### Task to carry out
Update the material below by replacing every instance of "screenshot" with "screen capture", leaving everything else unchanged.

### Data section
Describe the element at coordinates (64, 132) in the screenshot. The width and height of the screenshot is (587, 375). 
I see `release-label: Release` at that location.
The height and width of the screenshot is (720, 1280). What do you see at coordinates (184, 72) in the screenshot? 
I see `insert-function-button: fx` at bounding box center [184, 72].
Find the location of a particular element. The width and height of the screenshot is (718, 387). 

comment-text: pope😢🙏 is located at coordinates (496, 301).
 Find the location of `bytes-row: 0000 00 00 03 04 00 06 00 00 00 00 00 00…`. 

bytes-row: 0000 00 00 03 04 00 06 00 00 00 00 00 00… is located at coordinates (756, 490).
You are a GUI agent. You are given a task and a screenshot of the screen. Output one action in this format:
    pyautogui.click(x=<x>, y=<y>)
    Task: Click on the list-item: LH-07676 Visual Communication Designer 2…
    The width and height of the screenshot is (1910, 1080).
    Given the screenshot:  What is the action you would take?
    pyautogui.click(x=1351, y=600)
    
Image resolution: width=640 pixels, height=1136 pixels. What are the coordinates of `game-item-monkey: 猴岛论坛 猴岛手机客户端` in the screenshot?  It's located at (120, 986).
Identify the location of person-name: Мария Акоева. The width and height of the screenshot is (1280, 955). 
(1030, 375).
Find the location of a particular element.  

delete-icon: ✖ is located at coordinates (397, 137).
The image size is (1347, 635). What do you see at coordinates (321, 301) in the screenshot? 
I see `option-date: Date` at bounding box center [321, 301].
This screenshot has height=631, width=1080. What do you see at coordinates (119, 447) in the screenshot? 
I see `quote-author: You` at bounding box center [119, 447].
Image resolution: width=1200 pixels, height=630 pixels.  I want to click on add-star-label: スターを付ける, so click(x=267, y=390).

### Expected output
Describe the element at coordinates (64, 132) in the screen capture. The width and height of the screen capture is (587, 375). 
I see `release-label: Release` at that location.
The height and width of the screen capture is (720, 1280). What do you see at coordinates (184, 72) in the screen capture? 
I see `insert-function-button: fx` at bounding box center [184, 72].
Find the location of a particular element. The width and height of the screen capture is (718, 387). 

comment-text: pope😢🙏 is located at coordinates (496, 301).
 Find the location of `bytes-row: 0000 00 00 03 04 00 06 00 00 00 00 00 00…`. 

bytes-row: 0000 00 00 03 04 00 06 00 00 00 00 00 00… is located at coordinates (756, 490).
You are a GUI agent. You are given a task and a screen capture of the screen. Output one action in this format:
    pyautogui.click(x=<x>, y=<y>)
    Task: Click on the list-item: LH-07676 Visual Communication Designer 2…
    The width and height of the screen capture is (1910, 1080).
    Given the screen capture:  What is the action you would take?
    pyautogui.click(x=1351, y=600)
    
Image resolution: width=640 pixels, height=1136 pixels. What are the coordinates of `game-item-monkey: 猴岛论坛 猴岛手机客户端` in the screen capture?  It's located at (120, 986).
Identify the location of person-name: Мария Акоева. The width and height of the screen capture is (1280, 955). 
(1030, 375).
Find the location of a particular element.  

delete-icon: ✖ is located at coordinates (397, 137).
The image size is (1347, 635). What do you see at coordinates (321, 301) in the screen capture? 
I see `option-date: Date` at bounding box center [321, 301].
This screen capture has height=631, width=1080. What do you see at coordinates (119, 447) in the screen capture? 
I see `quote-author: You` at bounding box center [119, 447].
Image resolution: width=1200 pixels, height=630 pixels.  I want to click on add-star-label: スターを付ける, so click(x=267, y=390).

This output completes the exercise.